**** Raw data ****

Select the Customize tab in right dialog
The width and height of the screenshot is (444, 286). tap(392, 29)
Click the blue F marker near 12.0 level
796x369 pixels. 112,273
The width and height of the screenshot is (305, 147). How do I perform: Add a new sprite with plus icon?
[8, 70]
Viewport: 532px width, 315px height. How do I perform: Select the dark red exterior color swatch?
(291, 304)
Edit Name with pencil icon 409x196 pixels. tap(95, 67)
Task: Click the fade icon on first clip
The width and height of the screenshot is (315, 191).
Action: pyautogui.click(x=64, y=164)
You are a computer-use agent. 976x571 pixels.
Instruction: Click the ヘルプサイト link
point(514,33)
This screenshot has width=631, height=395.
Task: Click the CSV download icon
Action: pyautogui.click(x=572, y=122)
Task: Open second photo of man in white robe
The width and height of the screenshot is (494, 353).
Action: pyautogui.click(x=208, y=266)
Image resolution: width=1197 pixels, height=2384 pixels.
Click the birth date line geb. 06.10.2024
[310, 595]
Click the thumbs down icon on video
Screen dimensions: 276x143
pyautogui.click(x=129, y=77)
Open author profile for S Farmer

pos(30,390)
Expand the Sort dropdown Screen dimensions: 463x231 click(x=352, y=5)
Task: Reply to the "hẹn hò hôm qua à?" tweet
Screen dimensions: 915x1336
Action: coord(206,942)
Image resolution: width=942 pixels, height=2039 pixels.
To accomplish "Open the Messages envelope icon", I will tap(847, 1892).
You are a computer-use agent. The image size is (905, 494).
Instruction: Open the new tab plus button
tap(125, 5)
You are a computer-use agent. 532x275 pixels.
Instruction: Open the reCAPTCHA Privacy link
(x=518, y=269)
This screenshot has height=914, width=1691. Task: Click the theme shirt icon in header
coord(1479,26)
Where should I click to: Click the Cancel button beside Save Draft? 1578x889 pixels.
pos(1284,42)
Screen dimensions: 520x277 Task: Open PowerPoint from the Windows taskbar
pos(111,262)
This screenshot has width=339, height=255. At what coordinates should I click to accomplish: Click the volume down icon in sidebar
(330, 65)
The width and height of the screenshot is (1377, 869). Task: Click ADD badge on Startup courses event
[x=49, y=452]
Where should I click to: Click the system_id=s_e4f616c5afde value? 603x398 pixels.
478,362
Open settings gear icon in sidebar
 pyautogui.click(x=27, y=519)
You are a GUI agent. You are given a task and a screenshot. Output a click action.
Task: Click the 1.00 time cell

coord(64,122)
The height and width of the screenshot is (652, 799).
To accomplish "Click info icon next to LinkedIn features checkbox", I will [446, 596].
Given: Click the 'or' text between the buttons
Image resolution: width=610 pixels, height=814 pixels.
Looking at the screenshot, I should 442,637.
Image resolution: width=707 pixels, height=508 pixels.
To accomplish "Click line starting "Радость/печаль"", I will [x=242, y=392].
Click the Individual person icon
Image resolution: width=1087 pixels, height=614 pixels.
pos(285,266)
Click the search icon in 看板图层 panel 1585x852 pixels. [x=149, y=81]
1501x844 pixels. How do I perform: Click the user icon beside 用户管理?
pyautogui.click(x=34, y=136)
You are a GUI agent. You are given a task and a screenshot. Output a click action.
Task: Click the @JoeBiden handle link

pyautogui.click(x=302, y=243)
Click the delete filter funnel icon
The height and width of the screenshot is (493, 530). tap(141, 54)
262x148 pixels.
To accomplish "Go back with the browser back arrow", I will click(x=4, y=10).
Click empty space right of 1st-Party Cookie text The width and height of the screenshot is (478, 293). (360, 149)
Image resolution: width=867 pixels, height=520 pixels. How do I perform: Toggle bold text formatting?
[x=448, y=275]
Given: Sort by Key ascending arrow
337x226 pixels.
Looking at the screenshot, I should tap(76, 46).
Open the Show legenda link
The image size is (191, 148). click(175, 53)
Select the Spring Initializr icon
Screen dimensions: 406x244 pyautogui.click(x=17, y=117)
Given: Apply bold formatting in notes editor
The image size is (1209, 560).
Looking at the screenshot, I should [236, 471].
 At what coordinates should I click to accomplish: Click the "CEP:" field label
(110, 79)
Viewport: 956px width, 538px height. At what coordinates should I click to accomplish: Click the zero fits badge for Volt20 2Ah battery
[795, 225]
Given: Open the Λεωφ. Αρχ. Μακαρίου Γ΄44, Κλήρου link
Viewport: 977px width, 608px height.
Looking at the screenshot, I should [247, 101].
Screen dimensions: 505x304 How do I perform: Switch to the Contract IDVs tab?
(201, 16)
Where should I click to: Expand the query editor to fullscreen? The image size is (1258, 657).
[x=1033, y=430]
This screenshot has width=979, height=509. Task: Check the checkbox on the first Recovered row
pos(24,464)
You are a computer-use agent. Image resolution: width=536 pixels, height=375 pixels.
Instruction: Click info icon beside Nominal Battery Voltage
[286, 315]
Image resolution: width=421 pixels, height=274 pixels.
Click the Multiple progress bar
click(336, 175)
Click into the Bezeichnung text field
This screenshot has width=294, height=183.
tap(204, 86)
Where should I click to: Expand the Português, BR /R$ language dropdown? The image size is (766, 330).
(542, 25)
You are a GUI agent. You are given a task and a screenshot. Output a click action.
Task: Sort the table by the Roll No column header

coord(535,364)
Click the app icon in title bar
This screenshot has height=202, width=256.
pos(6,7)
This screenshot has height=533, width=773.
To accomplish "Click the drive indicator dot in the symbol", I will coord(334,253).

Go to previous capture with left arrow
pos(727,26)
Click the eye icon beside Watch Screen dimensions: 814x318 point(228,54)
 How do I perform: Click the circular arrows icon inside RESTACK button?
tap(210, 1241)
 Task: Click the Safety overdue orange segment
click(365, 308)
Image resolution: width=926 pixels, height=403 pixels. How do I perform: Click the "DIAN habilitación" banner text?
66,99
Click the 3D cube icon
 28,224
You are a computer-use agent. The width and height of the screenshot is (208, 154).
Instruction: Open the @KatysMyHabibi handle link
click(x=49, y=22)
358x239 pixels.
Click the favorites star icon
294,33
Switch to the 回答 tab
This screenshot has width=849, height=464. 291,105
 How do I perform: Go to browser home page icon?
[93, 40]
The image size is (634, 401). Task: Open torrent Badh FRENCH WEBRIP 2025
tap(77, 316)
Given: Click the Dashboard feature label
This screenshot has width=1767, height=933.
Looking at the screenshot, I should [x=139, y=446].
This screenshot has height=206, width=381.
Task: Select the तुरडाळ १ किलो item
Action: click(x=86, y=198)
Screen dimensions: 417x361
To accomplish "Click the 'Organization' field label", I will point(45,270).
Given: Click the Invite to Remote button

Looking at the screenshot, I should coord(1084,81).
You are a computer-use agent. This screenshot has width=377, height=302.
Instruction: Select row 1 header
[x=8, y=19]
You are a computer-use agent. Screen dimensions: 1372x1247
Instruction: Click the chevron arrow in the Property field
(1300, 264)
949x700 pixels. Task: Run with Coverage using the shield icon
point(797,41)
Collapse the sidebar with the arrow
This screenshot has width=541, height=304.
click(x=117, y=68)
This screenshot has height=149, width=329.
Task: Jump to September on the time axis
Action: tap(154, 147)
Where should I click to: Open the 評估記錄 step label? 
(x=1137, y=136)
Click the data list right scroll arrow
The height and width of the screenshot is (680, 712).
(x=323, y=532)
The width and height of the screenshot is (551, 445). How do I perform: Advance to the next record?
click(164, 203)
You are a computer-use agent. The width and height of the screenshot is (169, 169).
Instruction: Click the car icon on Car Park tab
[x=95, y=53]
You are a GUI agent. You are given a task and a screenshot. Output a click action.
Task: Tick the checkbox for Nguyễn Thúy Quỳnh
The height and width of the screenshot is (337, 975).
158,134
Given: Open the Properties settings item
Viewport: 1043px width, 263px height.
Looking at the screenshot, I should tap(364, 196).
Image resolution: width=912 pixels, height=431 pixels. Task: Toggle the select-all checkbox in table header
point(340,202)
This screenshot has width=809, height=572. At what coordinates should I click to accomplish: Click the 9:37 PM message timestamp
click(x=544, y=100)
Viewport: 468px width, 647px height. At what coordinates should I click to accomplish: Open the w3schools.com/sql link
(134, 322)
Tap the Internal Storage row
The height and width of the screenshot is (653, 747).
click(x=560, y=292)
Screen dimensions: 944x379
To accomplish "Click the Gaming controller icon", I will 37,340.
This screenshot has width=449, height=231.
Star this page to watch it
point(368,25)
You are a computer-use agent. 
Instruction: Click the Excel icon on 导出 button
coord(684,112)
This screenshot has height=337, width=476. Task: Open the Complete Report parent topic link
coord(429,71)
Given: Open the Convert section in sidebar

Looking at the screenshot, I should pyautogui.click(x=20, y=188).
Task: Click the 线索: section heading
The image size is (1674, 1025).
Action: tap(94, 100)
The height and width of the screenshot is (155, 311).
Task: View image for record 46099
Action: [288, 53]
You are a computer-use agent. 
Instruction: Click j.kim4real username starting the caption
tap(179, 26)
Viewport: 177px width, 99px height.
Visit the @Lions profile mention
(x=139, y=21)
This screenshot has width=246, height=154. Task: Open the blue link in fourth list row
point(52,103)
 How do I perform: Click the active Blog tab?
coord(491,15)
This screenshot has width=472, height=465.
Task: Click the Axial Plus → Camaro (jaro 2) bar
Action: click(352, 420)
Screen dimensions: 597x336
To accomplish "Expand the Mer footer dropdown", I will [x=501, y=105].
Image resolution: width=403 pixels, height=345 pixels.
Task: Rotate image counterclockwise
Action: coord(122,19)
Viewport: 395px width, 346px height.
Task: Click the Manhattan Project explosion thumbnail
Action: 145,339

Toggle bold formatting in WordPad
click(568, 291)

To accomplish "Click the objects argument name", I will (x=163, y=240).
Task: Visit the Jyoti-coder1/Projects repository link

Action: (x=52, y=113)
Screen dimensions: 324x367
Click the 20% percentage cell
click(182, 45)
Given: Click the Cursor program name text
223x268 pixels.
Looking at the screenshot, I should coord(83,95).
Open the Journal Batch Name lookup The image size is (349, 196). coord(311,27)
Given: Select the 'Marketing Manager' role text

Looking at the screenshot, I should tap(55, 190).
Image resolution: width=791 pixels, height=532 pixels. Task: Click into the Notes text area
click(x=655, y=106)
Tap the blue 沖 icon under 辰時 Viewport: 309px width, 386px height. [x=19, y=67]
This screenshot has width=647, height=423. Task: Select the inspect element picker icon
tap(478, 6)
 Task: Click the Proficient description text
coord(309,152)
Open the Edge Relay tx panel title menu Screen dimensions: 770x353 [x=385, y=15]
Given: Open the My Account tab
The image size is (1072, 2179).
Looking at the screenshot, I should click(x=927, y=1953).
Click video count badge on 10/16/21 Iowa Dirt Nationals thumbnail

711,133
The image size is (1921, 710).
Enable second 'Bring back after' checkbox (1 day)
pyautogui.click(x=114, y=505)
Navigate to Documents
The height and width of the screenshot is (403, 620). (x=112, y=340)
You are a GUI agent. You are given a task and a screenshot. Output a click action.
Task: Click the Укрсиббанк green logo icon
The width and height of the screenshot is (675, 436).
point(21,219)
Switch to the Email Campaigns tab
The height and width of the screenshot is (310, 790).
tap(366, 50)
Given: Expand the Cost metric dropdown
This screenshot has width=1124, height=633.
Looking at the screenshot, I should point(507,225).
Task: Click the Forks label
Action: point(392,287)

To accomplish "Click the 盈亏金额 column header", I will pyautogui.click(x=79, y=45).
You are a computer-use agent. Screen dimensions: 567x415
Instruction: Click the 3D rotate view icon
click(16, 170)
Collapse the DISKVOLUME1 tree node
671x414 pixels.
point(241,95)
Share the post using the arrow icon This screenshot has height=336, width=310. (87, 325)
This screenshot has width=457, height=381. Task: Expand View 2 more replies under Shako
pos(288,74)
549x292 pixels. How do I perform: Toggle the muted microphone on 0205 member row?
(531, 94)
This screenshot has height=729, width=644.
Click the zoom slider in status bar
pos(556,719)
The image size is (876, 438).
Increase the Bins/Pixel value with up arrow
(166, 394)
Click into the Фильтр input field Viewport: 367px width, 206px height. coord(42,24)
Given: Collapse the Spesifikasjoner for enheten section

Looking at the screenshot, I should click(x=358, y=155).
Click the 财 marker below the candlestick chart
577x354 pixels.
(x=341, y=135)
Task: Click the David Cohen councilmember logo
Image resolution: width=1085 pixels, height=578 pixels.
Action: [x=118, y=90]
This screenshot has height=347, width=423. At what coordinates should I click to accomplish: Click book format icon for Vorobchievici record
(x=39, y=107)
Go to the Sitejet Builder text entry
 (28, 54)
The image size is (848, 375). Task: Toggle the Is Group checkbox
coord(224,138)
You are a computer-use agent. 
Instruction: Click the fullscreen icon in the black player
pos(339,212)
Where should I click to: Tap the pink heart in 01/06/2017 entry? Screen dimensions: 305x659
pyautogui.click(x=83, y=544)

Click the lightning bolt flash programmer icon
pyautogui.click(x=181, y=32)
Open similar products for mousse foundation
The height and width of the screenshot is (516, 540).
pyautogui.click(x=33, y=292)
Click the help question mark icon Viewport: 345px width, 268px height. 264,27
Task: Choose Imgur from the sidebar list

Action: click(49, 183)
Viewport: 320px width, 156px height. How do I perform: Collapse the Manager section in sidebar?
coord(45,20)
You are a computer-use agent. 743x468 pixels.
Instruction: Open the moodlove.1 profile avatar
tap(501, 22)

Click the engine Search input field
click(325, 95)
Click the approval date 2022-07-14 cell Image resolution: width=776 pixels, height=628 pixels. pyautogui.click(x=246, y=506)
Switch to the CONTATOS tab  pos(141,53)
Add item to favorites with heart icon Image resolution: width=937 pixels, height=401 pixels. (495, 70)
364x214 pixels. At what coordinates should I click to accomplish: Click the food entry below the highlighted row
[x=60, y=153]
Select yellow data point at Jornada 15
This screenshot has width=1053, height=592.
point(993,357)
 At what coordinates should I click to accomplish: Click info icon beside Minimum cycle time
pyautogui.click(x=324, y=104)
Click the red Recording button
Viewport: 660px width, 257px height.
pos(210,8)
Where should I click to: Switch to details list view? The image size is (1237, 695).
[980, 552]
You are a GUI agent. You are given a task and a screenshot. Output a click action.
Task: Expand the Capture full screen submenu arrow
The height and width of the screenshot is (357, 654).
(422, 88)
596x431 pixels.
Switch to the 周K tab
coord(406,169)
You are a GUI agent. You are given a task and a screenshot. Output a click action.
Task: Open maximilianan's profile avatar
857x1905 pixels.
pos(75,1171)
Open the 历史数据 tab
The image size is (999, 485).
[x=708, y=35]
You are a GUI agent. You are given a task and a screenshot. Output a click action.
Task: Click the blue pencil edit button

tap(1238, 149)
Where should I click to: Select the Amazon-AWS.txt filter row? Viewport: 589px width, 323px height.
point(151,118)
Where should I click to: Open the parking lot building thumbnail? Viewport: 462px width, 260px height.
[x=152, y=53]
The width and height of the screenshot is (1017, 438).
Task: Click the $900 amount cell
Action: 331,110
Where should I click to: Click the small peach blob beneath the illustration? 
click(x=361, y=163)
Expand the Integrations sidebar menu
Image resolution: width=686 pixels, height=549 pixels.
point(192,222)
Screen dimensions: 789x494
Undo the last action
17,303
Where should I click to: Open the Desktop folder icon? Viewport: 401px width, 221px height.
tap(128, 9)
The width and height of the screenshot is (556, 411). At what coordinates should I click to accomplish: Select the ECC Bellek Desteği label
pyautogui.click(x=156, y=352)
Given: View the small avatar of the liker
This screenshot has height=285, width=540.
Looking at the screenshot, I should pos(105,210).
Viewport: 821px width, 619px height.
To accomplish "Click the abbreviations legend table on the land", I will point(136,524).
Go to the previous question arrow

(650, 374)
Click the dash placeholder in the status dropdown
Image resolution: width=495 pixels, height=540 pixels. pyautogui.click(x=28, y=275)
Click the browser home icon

****

◆ **What this task involves**:
Whatever else the listing above holds, retype exactly only the lines from the one containing "Viewport: 320px width, 156px" to the one containing "Add item to", both ends kept.

◆ **Worked solution**:
Viewport: 320px width, 156px height. How do I perform: Collapse the Manager section in sidebar?
coord(45,20)
You are a computer-use agent. 743x468 pixels.
Instruction: Open the moodlove.1 profile avatar
tap(501, 22)

Click the engine Search input field
click(325, 95)
Click the approval date 2022-07-14 cell Image resolution: width=776 pixels, height=628 pixels. pyautogui.click(x=246, y=506)
Switch to the CONTATOS tab  pos(141,53)
Add item to favorites with heart icon Image resolution: width=937 pixels, height=401 pixels. (495, 70)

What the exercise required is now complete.